It’s hard to think long-term, especially when you are in crisis mode. So many are taking it day by day, which is completely understandable. However, in order to minimize the financial hit your family will take in the long-run, do not put off reviewing where you can cut expenses asap.
At home, it is important to identify true necessities versus luxuries. Take it by category, and drill deep. For example, with housing costs, where can you cut costs? We all need a roof over our heads, but if you are on a month-to-month lease maybe now would be a good time to ask for a reduction in rent or look at other alternatives?
Food is definitely necessary to our survival, but where and what we buy is up to us. Transportation is another necessity, but maybe if your vehicle is leased and your contract is about to expire, now might be a good time to consider something cheaper or look into a purchase that will last longer?
Medical care, obviously is critical now more than ever, but perhaps out-of-network options need to be re-evaluated, and certain non-essential services can be extended a little. If you think you are about to get laid off and lose some benefits, or maybe you have put off getting medical insurance, this should be a wake-up call to look into your options. And while you are at it, why not review all your insurance benefits? Do you have enough life and disability insurance? What about long term care? One of my friends, Ellen Davis, who owns Life, Health, Home Insurance Group, LLC, which is based in the DC Area just confirmed that she is offering a free 30 minute insurance review.
Finally, we get to truly discretionary expenses– and while clothing, travel and entertainment should be some of the easiest to cut, those expenses pertaining to our children like private school, their nannies, tutors, extra-curriculars, etc. are going to be some tough choices that no doubt will be challenging for all of us that are parents.
Short term losses here can help you with long-term gains, but if you lack the expertise to make good financial decisions during these challenging times, reach out to a financial expert. Also, if you have legal obligations (like alimony or child support) do not delay in consulting an experienced matrimonial attorney about the feasibility of a modification.

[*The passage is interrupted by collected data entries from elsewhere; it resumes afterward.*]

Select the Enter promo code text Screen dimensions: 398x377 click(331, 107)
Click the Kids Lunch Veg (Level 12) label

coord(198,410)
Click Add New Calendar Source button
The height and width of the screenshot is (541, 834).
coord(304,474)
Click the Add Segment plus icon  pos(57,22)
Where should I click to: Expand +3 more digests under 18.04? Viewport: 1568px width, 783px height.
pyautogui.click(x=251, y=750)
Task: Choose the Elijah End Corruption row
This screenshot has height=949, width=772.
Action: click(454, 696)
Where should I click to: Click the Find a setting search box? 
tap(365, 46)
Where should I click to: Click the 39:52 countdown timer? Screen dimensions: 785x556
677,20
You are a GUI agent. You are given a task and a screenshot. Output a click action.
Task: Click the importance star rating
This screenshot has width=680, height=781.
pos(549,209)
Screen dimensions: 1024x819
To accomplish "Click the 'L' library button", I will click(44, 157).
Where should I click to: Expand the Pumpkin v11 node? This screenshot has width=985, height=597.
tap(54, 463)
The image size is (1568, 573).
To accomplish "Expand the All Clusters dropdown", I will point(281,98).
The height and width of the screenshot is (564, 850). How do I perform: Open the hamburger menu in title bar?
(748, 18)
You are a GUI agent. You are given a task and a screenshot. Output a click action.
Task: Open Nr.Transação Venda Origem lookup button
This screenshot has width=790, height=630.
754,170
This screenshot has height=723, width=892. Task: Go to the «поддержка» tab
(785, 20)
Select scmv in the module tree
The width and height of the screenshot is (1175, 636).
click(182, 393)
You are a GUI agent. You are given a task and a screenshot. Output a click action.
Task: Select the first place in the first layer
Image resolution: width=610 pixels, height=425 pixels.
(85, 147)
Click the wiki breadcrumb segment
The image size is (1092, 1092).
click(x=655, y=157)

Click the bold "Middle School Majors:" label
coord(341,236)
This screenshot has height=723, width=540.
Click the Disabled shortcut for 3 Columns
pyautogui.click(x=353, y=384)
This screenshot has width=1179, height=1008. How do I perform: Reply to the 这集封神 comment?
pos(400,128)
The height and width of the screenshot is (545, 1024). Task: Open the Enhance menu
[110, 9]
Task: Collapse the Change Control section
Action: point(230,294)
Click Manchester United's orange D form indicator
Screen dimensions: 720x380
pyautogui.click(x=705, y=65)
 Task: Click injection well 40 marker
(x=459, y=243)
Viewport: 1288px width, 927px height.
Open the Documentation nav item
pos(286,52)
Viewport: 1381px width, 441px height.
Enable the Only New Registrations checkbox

We all need to make sure we cover all our bases, meeting our legal obligations while working with a realistic household budget, and developing a plan for how to cover shortages in the event the economic impact of COVID-19 lingers beyond the next few months.
Money talks are never easy, but they are inevitable and essential to weathering tough times. Resist the urge to bury your head in the sand, and know that you are not alone in facing the challenges that lie ahead.